We present an economic evaluation using data from the Distal Radius Acute Fracture Fixation Trial (DRAFFT) to compare the relative cost effectiveness of percutaneous Kirschner wire (K-wire) fixation and volar locking-plate fixation for patients with dorsally-displaced fractures of the distal radius. The cost effectiveness analysis (cost per quality-adjusted life year; QALY) was derived from a multi-centre, two-arm, parallel group, assessor-blind, randomised controlled trial which took place in 18 trauma centres in the United Kingdom. Data from 460 patients were available for analysis, which includes both a National Health Service cost perspective including costs of surgery, implants and healthcare resource use over a 12-month period after surgery, and a societal perspective, which includes the cost of time off work and the need for additional private care. There was only a small difference in QALYs gained for patients treated with locking-plate fixation over those treated with K-wires. At a mean additional cost of £714 (95% confidence interval 588 to 865) per patient, locking-plate fixation presented an incremental cost effectiveness ratio (ICER) of £89,322 per QALY within the first 12 months of treatment. Sensitivity analyses were undertaken to assess the ICER of locking-plate fixation compared with K-wires. These were greater than £30,000. Compared with locking-plate fixation, K-wire fixation is a 'cost saving' intervention, with similar health benefits.

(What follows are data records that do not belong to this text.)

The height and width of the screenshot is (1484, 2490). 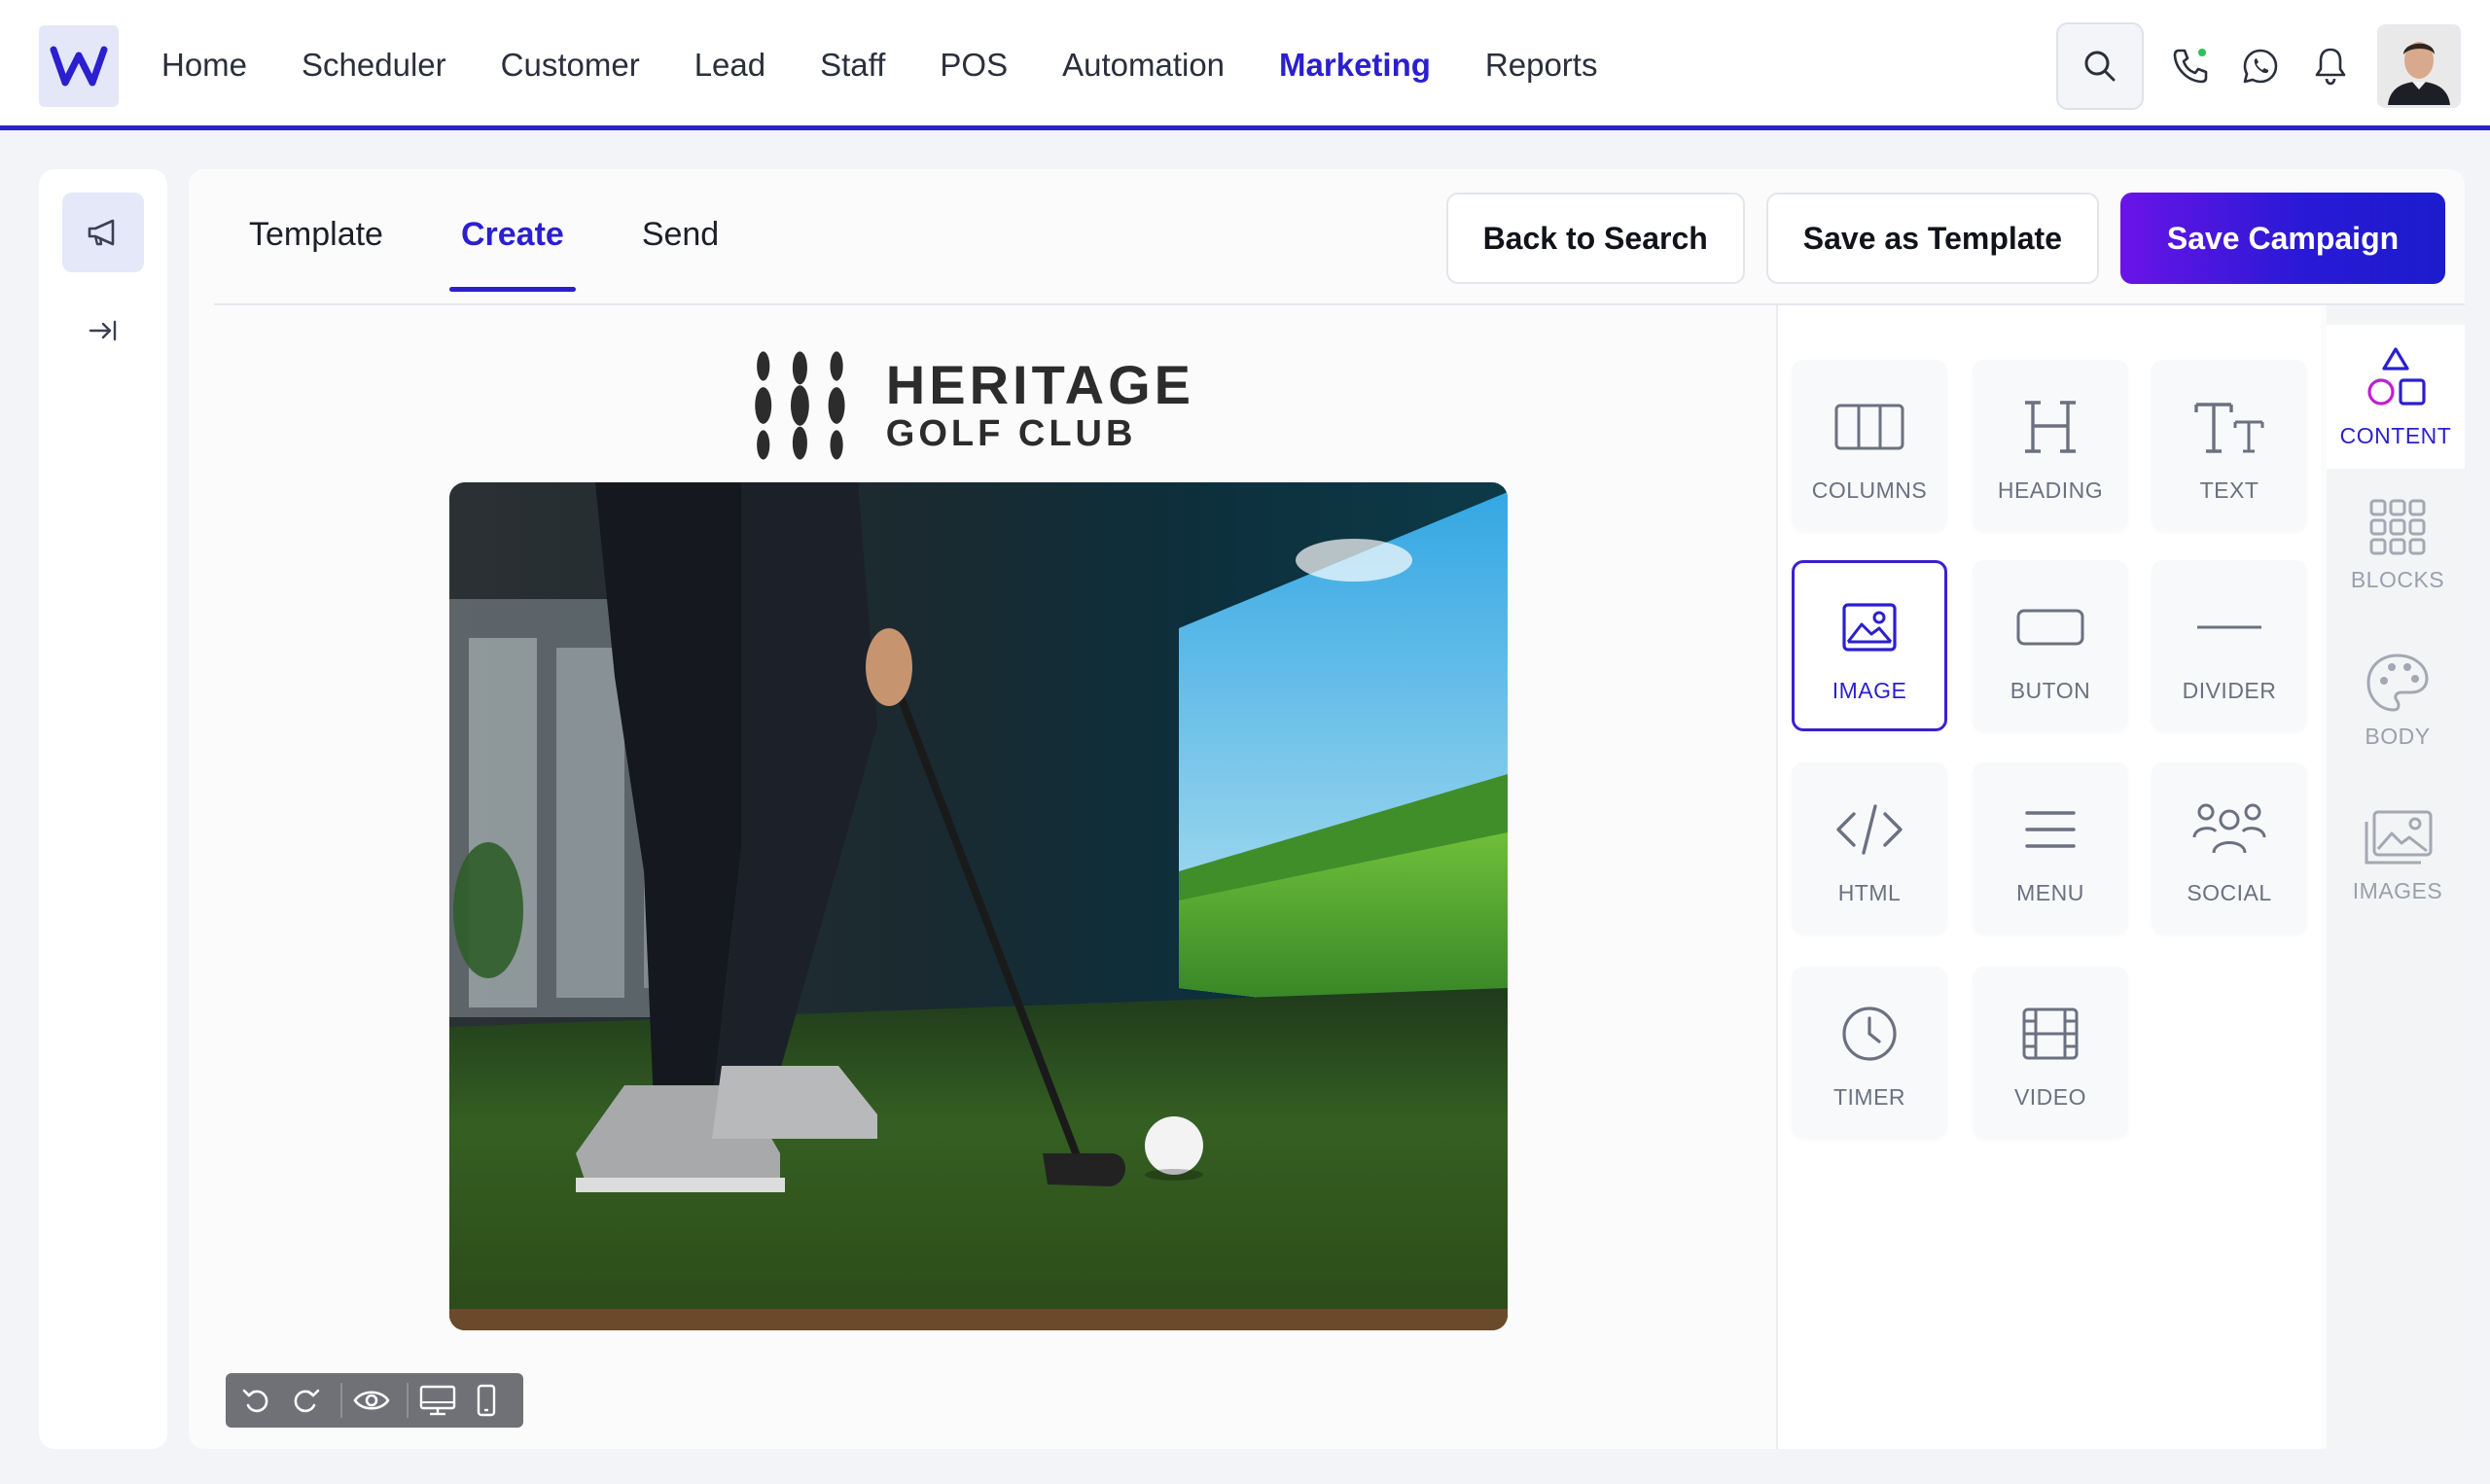 I want to click on arrow-to-right-icon, so click(x=103, y=331).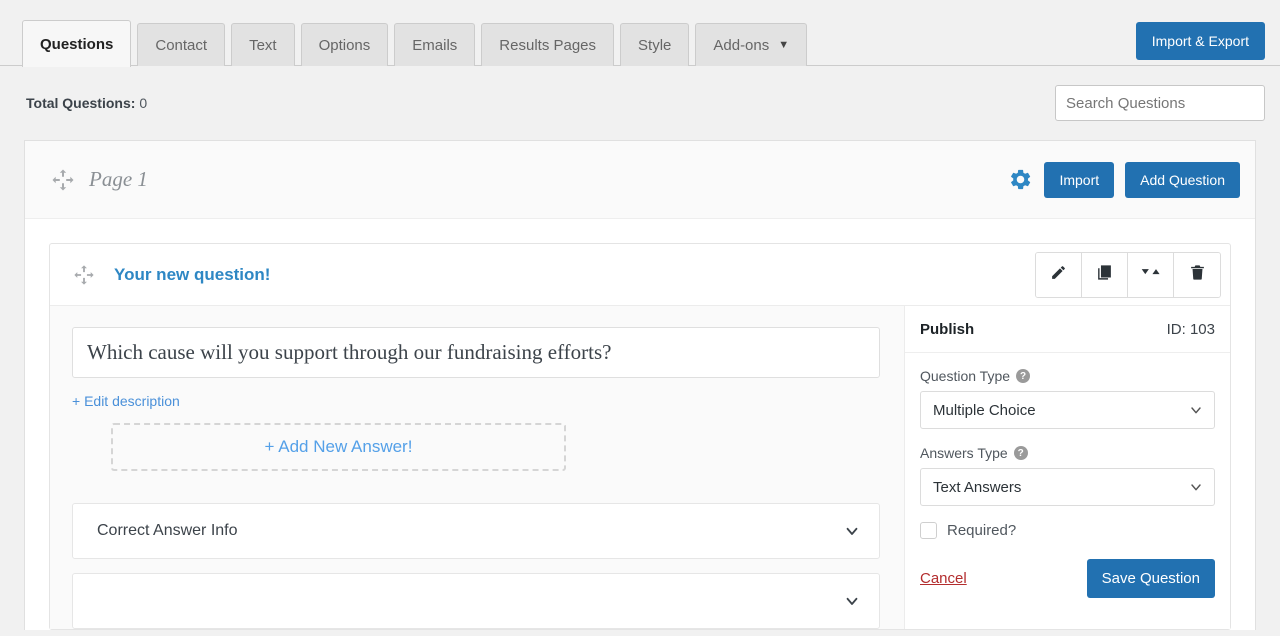  I want to click on answers-type-label: Answers Type ?, so click(1068, 453).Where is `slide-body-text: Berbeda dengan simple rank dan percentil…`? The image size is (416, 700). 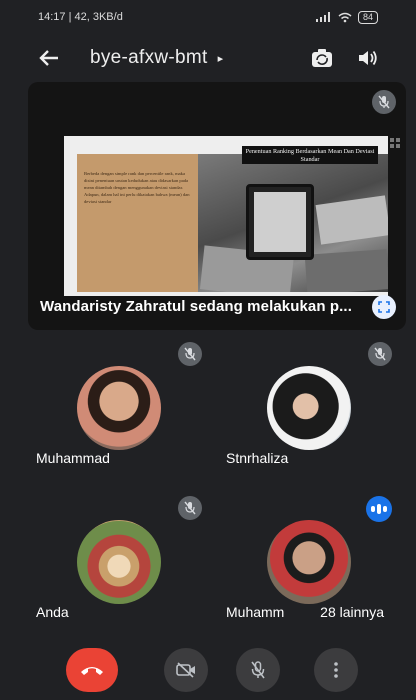 slide-body-text: Berbeda dengan simple rank dan percentil… is located at coordinates (137, 188).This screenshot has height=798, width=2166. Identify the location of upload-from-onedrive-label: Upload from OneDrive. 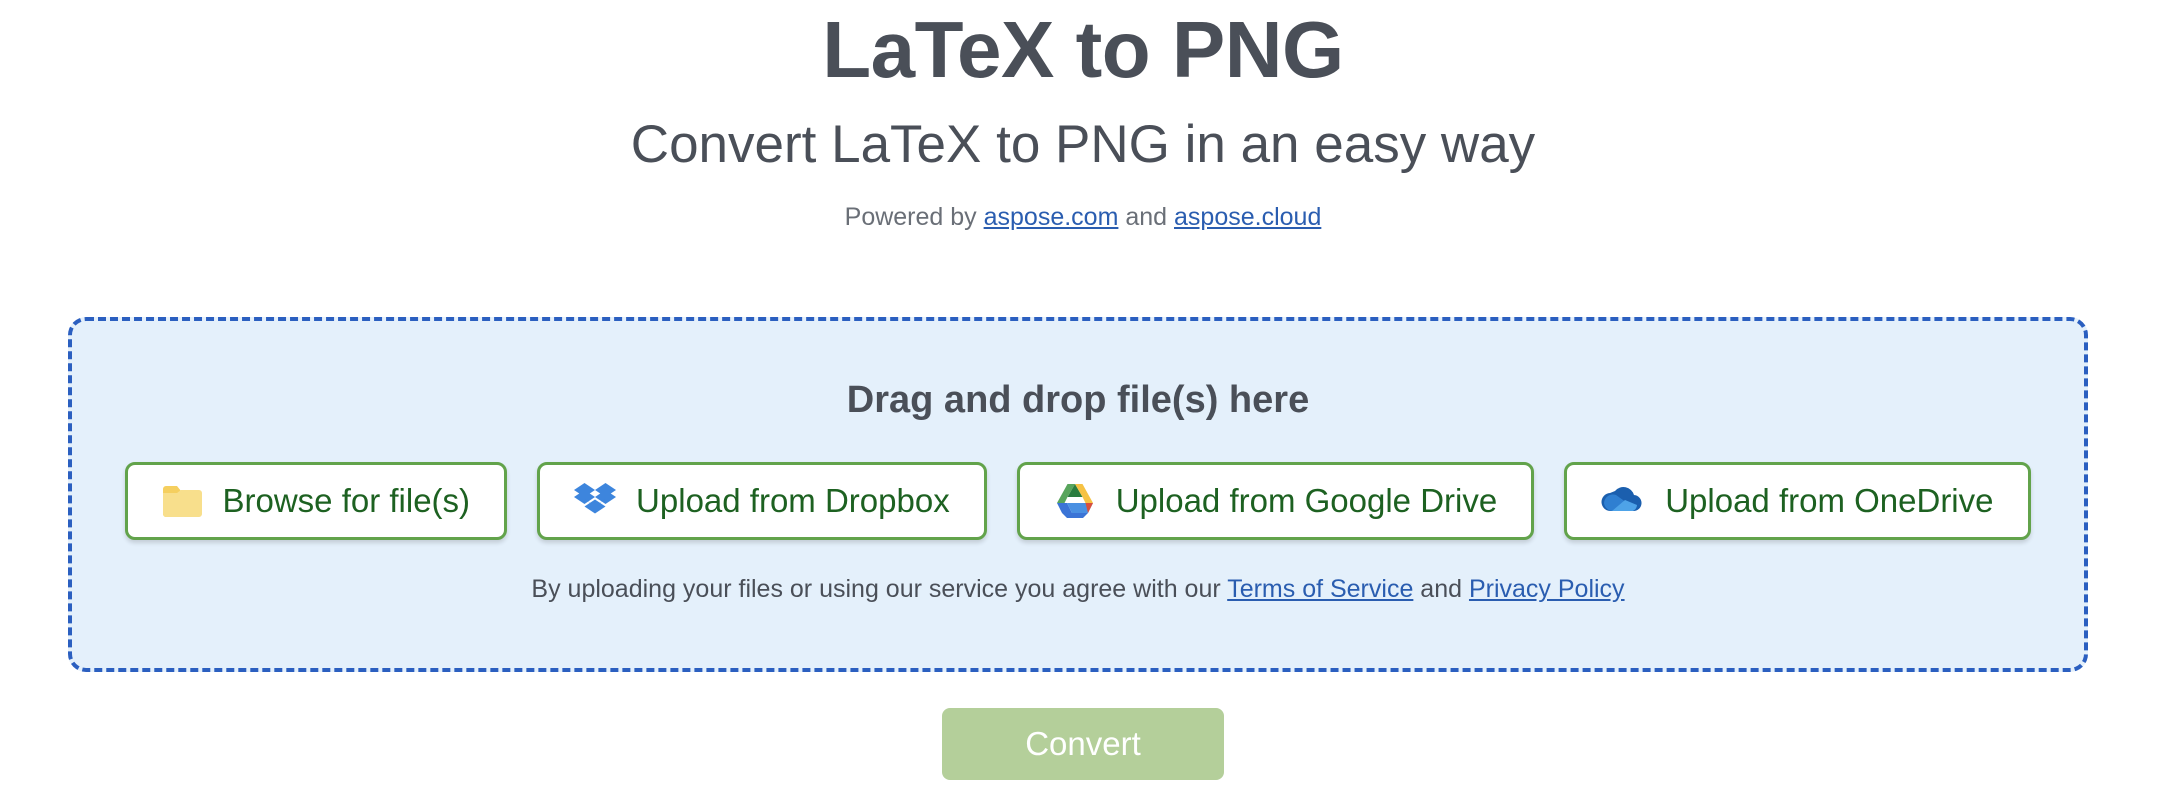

我们利用来自桡骨远端急性骨折固定试验(DRAFFT)的数据进行了一项经济学评估,以比较经皮克氏针固定和掌侧锁定钢板固定治疗桡骨远端背侧移位骨折患者的相对成本效益。成本效益分析(每质量调整生命年成本;QALY)源自一项多中心、双臂、平行组、评估者盲法的随机对照试验,该试验在英国的18个创伤中心进行。有460例患者的数据可供分析,其中包括国民医疗服务体系成本视角,涵盖手术、植入物及术后12个月内医疗资源使用的成本,以及社会视角,包括误工成本和额外私人护理需求。接受锁定钢板固定治疗的患者与接受克氏针治疗的患者在获得的QALYs方面仅有微小差异。每位患者平均额外成本为714英镑(95%置信区间588至865),锁定钢板固定在治疗的前12个月内每QALY的增量成本效益比(ICER)为89,322英镑。进行了敏感性分析以评估锁定钢板固定与克氏针相比的ICER。这些分析结果大于30,000英镑。与锁定钢板固定相比,克氏针固定是一种“节省成本”的干预措施,且具有相似的健康效益。